The Company has offered to pay the grievor for his lost earnings for the period from April 11, 1979 until May 1. In refusing to allow the grievance in respect of the time before that, the Company relies on Rule 28.6 of the collective agreement, which deals with the matter of the time limit for the filing of a grievance. That article provides as follows:
28.6 Should an employee subject to this agreement believe he has been unjustly dealt with, or that any of the provisions of this agreement have been violated, he shall present his alleged grievance to his immediate supervisor for adjustment. If not so adjusted, and he wishes to have the matter progressed, he shall present it in writing to the authorized Local Union Representative(s) within 20 calendar days from the date of the alleged grievance, outlining all pertinent details and the date of the alleged grievance.

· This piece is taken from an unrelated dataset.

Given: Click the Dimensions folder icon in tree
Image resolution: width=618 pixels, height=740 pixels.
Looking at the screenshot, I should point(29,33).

In my view, it is not important whether the grievance in this case be described as a "continuing" one, or as one relating to a repeated violation of the collective agreement. In most cases, and a number of pertinent arbitration cases were cited by the Company, compensation in respect of a period beyond the time allowed for the filing of a grievance would not be granted. The instant case differs from those cited in this important respect, however: That in the instant case the grievor did not know, and could not reasonably have been expected to know that there had been a violation of the collective agreement affecting him, until the matter eventually came to light. Further, one important cause of this situation was, no doubt, the Company's own failure to comply with Rule 58.21 of the collective agreement. That article is as follows:
58.21 The duly authorized committee at the point concerned will be consulted and mutual understanding arrived at prior to advancing Apprentices, promoting helpers, or transferring employees as Carman Trainees.
In these circumstances, where neither the grievor (nor, it world seem, the Union) was aware that there were grounds for a grievance, and where this lack of knowledge was related to the Company's failure to comply with the collective agreement, it may be concluded either that the "date of the grievance", was the date when the grievor became aware or should have become aware of it, or that in any event the Company cannot now rely on a situation created by its own default.
Accordingly, in the circumstances of this case, the limitation on recovery is not a proper one to impose. For the foregoing reasons, therefore, the grievance is allowed and it is my award that the Company pay to the grievor forthwith the sum of $630.76.
DATED AT TORONTO, this 5th day of March, 1980.